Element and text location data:

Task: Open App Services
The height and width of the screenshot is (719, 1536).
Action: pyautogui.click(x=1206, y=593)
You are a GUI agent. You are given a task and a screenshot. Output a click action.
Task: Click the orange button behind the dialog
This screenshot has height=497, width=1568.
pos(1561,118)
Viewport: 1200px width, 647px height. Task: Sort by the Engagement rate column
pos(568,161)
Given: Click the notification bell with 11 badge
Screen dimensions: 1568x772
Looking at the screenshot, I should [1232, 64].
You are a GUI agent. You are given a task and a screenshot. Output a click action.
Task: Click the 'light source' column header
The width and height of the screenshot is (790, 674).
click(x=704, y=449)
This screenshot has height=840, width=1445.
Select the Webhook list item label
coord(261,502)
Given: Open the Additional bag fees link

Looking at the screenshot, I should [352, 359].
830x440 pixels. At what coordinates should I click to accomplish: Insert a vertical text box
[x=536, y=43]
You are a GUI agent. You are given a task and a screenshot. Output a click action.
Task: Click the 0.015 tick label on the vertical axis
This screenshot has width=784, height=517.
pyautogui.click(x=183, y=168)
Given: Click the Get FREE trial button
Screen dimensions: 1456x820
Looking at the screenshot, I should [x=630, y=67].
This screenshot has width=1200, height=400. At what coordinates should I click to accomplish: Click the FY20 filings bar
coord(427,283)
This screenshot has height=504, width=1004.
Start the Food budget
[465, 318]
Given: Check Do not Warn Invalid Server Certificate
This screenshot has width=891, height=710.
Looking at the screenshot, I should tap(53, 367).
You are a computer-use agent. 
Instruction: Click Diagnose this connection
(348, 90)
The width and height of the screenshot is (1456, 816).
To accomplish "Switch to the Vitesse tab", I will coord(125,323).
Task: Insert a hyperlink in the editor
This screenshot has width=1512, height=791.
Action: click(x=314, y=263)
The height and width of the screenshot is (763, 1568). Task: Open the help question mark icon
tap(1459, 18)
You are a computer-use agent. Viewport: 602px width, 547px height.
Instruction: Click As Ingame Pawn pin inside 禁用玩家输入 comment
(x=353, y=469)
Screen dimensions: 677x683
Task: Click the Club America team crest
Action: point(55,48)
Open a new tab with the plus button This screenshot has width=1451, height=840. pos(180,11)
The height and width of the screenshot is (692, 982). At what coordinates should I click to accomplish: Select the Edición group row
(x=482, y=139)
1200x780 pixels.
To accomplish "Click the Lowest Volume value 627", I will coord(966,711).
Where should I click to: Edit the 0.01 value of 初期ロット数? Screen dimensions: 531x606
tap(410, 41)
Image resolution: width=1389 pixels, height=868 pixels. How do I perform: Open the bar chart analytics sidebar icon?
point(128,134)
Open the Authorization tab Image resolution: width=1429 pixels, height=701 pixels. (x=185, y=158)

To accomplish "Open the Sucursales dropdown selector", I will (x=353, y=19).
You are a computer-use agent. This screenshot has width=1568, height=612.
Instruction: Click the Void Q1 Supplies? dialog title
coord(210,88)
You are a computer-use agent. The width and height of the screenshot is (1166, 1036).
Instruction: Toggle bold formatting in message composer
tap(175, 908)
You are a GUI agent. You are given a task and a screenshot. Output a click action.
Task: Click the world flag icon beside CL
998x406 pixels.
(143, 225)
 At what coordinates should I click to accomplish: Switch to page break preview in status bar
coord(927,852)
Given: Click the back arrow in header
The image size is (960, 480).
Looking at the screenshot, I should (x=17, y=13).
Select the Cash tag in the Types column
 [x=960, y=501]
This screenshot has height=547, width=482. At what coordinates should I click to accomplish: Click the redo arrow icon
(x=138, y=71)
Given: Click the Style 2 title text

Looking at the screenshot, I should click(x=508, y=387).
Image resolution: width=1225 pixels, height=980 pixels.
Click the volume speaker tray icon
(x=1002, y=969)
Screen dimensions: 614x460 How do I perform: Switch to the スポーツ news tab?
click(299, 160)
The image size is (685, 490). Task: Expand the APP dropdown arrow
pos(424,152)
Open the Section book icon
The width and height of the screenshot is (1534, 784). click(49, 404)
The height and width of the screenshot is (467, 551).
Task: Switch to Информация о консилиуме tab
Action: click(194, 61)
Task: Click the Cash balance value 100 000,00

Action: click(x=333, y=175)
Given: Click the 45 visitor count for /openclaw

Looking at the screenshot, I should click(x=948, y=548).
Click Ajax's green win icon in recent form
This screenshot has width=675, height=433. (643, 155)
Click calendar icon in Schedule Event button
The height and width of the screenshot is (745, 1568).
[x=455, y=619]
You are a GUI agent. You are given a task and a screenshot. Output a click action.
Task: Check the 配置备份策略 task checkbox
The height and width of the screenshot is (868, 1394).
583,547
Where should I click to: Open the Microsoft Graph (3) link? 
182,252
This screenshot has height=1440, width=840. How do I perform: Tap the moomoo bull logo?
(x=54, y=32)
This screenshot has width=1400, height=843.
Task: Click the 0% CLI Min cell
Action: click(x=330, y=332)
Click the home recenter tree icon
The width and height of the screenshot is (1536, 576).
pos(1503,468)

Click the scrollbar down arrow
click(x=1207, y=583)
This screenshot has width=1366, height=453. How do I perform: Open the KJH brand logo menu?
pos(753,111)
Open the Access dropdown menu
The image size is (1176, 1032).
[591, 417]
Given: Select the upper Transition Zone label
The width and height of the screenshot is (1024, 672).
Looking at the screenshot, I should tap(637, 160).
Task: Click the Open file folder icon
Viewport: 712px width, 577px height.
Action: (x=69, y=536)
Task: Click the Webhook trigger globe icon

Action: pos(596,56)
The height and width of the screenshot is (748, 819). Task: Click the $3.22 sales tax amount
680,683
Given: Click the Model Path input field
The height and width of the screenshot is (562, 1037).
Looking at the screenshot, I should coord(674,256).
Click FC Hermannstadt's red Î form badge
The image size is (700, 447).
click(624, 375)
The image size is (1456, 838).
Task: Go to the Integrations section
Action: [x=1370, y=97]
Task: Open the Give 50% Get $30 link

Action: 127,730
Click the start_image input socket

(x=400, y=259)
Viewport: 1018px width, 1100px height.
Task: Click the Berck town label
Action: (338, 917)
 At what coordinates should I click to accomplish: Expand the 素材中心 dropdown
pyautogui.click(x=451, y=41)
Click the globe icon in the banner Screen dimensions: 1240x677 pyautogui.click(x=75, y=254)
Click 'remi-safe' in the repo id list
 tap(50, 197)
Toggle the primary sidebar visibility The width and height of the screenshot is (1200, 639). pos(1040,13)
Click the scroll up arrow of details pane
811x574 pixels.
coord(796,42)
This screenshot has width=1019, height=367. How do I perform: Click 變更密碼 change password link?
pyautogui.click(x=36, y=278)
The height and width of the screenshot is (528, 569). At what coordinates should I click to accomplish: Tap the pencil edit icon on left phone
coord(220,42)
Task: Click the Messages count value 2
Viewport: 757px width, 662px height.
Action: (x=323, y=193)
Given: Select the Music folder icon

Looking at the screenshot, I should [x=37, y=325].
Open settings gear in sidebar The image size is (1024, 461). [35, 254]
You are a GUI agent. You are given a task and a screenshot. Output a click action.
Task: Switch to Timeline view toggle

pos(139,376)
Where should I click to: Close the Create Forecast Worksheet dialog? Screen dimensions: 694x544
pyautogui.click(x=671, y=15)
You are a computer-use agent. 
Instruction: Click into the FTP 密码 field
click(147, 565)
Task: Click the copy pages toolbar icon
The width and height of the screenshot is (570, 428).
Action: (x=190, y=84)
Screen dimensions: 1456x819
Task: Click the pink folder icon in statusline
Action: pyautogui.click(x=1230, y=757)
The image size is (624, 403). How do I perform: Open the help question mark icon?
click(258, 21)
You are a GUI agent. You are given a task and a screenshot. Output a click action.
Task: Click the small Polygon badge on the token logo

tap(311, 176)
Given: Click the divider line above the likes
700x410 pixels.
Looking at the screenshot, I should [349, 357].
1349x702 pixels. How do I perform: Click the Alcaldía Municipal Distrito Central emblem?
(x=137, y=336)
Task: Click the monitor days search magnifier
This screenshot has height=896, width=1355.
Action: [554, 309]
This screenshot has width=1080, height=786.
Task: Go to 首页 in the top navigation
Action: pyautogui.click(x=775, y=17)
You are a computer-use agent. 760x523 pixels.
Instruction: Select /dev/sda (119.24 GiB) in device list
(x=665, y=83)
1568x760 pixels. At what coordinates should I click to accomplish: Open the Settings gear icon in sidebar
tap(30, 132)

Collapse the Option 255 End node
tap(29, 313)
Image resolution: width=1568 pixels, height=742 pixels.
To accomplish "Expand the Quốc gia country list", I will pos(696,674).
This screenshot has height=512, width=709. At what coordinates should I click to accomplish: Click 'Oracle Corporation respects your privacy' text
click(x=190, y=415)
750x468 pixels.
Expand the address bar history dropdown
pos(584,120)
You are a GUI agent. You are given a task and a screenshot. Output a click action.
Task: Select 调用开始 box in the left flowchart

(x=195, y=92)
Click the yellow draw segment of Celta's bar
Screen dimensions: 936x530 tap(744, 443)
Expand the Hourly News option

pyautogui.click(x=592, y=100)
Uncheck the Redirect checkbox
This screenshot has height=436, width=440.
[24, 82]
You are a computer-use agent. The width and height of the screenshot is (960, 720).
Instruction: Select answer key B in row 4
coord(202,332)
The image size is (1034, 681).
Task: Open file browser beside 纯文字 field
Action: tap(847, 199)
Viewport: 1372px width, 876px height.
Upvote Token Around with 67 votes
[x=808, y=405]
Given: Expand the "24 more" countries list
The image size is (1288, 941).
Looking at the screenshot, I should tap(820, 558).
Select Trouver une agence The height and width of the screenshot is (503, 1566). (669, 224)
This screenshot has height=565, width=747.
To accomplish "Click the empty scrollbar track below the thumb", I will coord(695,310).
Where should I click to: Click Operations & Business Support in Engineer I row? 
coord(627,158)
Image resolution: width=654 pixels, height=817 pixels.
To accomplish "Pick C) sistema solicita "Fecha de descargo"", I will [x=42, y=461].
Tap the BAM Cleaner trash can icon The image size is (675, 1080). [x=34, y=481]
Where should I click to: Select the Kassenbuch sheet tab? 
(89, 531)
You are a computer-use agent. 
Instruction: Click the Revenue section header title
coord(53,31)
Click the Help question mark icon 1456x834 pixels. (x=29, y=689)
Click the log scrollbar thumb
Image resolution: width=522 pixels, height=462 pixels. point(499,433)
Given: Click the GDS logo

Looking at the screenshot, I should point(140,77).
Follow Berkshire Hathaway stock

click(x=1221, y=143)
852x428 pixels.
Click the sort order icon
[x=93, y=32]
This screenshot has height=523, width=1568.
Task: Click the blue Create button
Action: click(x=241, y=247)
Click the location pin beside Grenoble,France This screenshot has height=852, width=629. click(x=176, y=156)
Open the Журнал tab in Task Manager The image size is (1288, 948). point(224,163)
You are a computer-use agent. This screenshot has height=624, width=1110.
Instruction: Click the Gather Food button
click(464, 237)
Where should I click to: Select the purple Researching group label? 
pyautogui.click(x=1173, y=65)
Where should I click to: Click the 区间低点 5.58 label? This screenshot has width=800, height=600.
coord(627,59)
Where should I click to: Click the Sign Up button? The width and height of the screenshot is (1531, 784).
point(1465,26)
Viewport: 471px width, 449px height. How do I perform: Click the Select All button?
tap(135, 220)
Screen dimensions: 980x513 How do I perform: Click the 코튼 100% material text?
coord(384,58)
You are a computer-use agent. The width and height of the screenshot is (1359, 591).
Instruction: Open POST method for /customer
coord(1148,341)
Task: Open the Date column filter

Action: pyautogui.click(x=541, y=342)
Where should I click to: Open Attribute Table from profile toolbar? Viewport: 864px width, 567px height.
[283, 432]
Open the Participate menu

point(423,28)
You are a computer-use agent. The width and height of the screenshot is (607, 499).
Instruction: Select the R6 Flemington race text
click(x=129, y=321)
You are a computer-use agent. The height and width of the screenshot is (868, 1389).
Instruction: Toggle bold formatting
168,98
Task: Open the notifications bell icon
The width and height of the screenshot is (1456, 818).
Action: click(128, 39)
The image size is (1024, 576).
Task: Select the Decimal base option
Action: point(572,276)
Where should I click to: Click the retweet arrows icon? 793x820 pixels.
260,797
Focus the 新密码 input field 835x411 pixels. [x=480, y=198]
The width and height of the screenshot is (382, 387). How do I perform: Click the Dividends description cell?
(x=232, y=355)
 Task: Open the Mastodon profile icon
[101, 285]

### GIVEN INSTRUCTION
Repeat the lines of the material above between the line holding "Click the scrollbar down arrow" and the line holding "Action: 127,730", inclusive.

### SOLVED EXERCISE
Click the scrollbar down arrow
click(x=1207, y=583)
This screenshot has width=1366, height=453. How do I perform: Open the KJH brand logo menu?
pos(753,111)
Open the Access dropdown menu
The image size is (1176, 1032).
[591, 417]
Given: Select the upper Transition Zone label
The width and height of the screenshot is (1024, 672).
Looking at the screenshot, I should tap(637, 160).
Task: Click the Open file folder icon
Viewport: 712px width, 577px height.
Action: (x=69, y=536)
Task: Click the Webhook trigger globe icon

Action: pos(596,56)
The height and width of the screenshot is (748, 819). Task: Click the $3.22 sales tax amount
680,683
Given: Click the Model Path input field
The height and width of the screenshot is (562, 1037).
Looking at the screenshot, I should coord(674,256).
Click FC Hermannstadt's red Î form badge
The image size is (700, 447).
click(624, 375)
The image size is (1456, 838).
Task: Go to the Integrations section
Action: [x=1370, y=97]
Task: Open the Give 50% Get $30 link

Action: 127,730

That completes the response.